Presumptions. In a proceeding for the enforcement of a claim for compensation under this chapter it is presumed, in the absence of substantial evidence to the contrary, that

(1) the claim comes within the provisions of this chapter;

(2) sufficient notice of the claim has been given;

(3) the injury was not occasioned solely by the intoxication of the injured employee;

(4) the injury was not occasioned by the wilful intention of the injured employee to injure or kill himself or another.

[3] The superior court, in reversing the Board's decision, remanded the case "to determine if notice of injury was sufficient under AS 23.30.100 and AS 23.30.120(2) ... and if so, the proper amount of compensation to be awarded." Under our holding in City & Borough of Juneau v. Thibodeau, 595 P.2d 626 (Alaska 1979), there was, therefore, not a final, appealable judgment. Since the briefing in this case was completed before our decision in Thibodeau was announced, we have elected to treat the appeal as a petition for review.

[4] Although Dr. Newman's notes contained a reference to a "heavy boat," Turner testified that the effort required to lift the trailer tongue was minimal. Dr. Newman later described the incident as involving "very trivial lifting." There was no other evidence to the contrary.

[5] The Board was advised that appellants' attorney had agreed that Terry's affidavit could be considered as evidence and that he waived his right of cross-examination.

[6] Dr. Newman's original examination and treatment notes made no reference to the work-related incident indicating that Turner's injury arose from a long history of back problems with the boat lifting its immediate cause. Only later did Dr. Newman make note of Turner's work-related injury as a cause of pain. The Board pointed to this and other variations in Dr. Newman's testimony to support its conclusion after summarizing parts of his testimony:

We have gone into some detail concerning the doctor's testimony because it is conflicting and indicates to us a change, if not a reversal, of the witness' testimony subsequent to the controversion of applicant's claim by the carrier.

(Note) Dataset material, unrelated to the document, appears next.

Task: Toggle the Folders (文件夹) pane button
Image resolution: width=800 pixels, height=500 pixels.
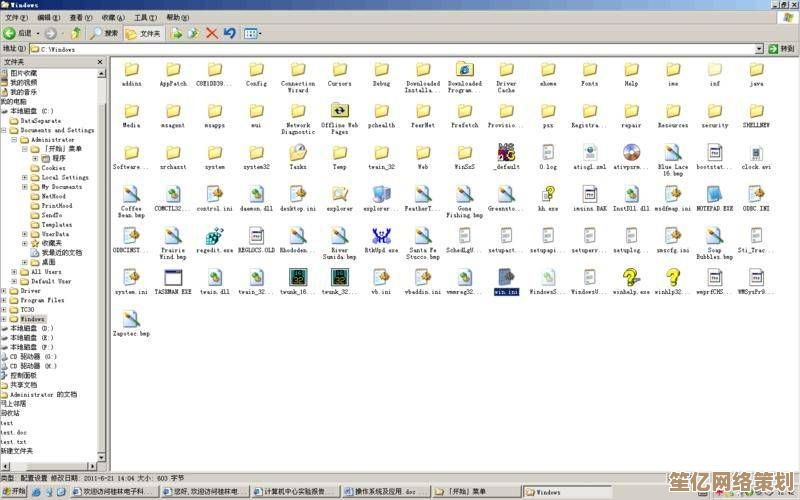Action: (143, 33)
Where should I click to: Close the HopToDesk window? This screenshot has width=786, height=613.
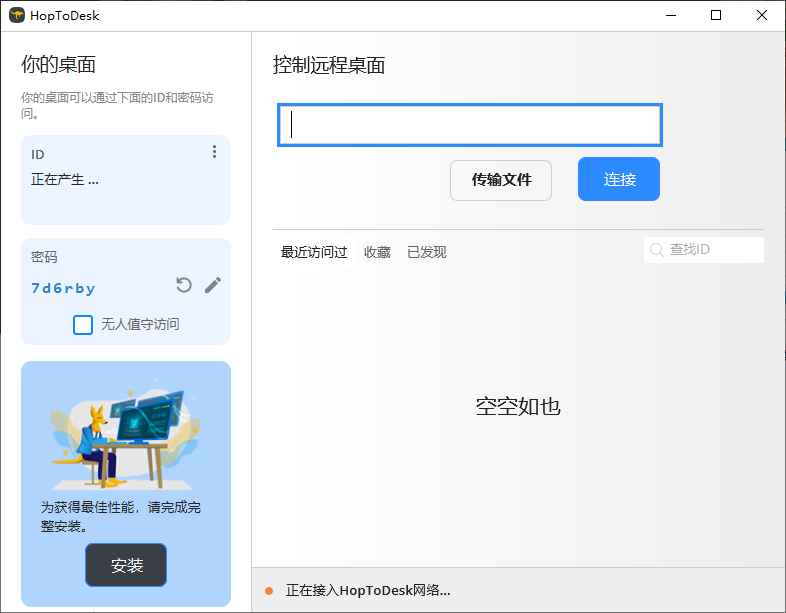[x=762, y=15]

Dr. Newman later testified that it was his opinion that Turner's truck driving caused the acute disc protrusion. He stated that the lifting of the boat trailer was only the triggering of the acute attack that sent Turner to the hospital. As to a prior history of backaches, he concluded that they probably had no relationship to the present problem. As to the lack of reference to a work-related incident in the initial report, Newman stated that Turner had informed him of the incident initially and that his failure to note it in his report was a mere oversight. He stated that he thought it was mentioned in the hospital records. Such records were never presented and his explanation remained undisputed. As to the series of events an initial acute disc protrusion, followed by a recovery and symptom free period, then a subsequent acute attack after a minor strain Newman noted that this symptom complex is "classical."

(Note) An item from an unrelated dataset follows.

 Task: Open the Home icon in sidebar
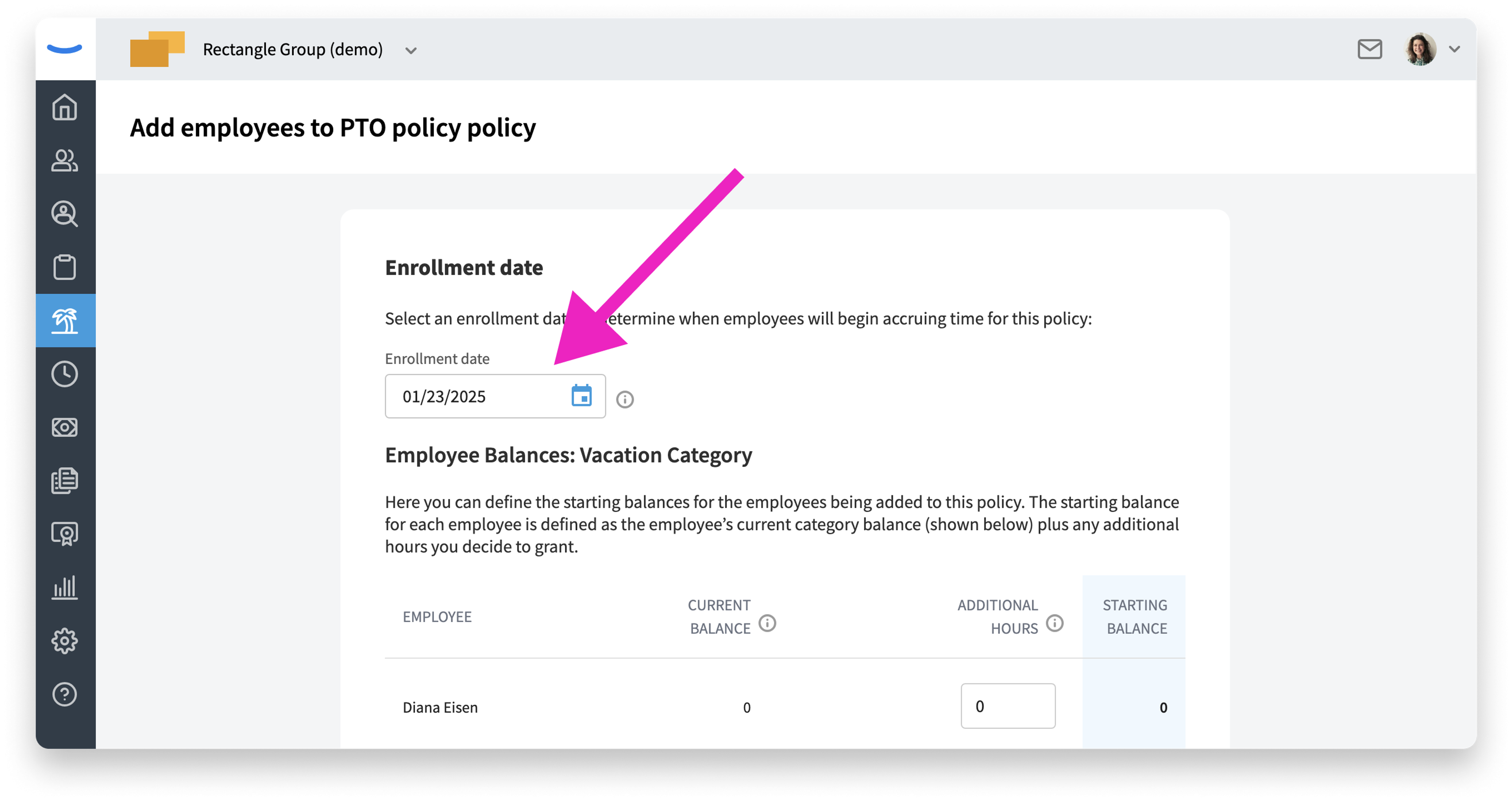click(65, 107)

[7] No mention of this witness' testimony is made in the Board's summary of the evidence or the findings of fact contained in its written decision.

[8] Had there been differing medical opinions, there might have been substantial evidence to support the Board's conclusion that the presumption of compensability had been rebutted and that Turner's injury was not work-related. See Miller v. ITT Arctic Services, 577 P.2d 1044 (Alaska 1978). Where there is conflicting testimony, it is for the Board, who views the witnesses, to decide who to believe and who not to believe. Id. at 1049. But that is not the situation in the case at bar. The only medical testimony presented to the Board, that of Dr. Newman, was that the injury was work-related. Although Dr. Newman's reliability as a witness was somewhat undercut by certain prior inconsistencies, his explanation as to these was adequate. See note 6 supra. Given the lack of other competent medical testimony, the state of Dr. Newman's testimony was, at worst, inconclusive, that is: "the substance of [his] testimony [was] in doubt." Miller v. ITT Arctic Services, 577 P.2d at 1049. Cf. Rogers Electric Co. v. Kouba, 603 P.2d 909 (Alaska 1979).

[9] The record does indicate that Turner was once requested to see a Dr. Douglas Smith by Perini's insurance carrier. However, Turner was apparently out of town on that date and the examination was never made.